• _WHAT THE TASK ASKS_: Edit the entries below by replacing "combo box" with "dropdown list", leaving everything else untouched.
::::::
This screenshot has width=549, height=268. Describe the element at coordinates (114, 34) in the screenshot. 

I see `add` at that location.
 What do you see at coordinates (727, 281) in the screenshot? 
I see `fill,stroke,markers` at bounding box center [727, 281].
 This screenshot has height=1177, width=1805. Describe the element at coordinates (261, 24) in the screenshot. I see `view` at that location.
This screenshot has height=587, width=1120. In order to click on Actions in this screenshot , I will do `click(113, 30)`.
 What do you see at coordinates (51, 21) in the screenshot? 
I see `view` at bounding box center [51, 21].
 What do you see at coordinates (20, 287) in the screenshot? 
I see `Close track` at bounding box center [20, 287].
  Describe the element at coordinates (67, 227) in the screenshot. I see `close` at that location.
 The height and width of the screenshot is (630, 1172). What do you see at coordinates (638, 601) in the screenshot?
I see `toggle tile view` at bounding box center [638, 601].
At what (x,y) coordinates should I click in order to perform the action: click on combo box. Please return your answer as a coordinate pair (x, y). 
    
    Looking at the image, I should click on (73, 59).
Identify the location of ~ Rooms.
::::::
• _FULL ANSWER_:
This screenshot has width=549, height=268. Describe the element at coordinates (114, 34) in the screenshot. 

I see `add` at that location.
 What do you see at coordinates (727, 281) in the screenshot? 
I see `fill,stroke,markers` at bounding box center [727, 281].
 This screenshot has height=1177, width=1805. Describe the element at coordinates (261, 24) in the screenshot. I see `view` at that location.
This screenshot has height=587, width=1120. In order to click on Actions in this screenshot , I will do `click(113, 30)`.
 What do you see at coordinates (51, 21) in the screenshot? 
I see `view` at bounding box center [51, 21].
 What do you see at coordinates (20, 287) in the screenshot? 
I see `Close track` at bounding box center [20, 287].
  Describe the element at coordinates (67, 227) in the screenshot. I see `close` at that location.
 The height and width of the screenshot is (630, 1172). What do you see at coordinates (638, 601) in the screenshot?
I see `toggle tile view` at bounding box center [638, 601].
At what (x,y) coordinates should I click in order to perform the action: click on dropdown list. Please return your answer as a coordinate pair (x, y). 
    
    Looking at the image, I should click on (73, 59).
Identify the location of ~ Rooms.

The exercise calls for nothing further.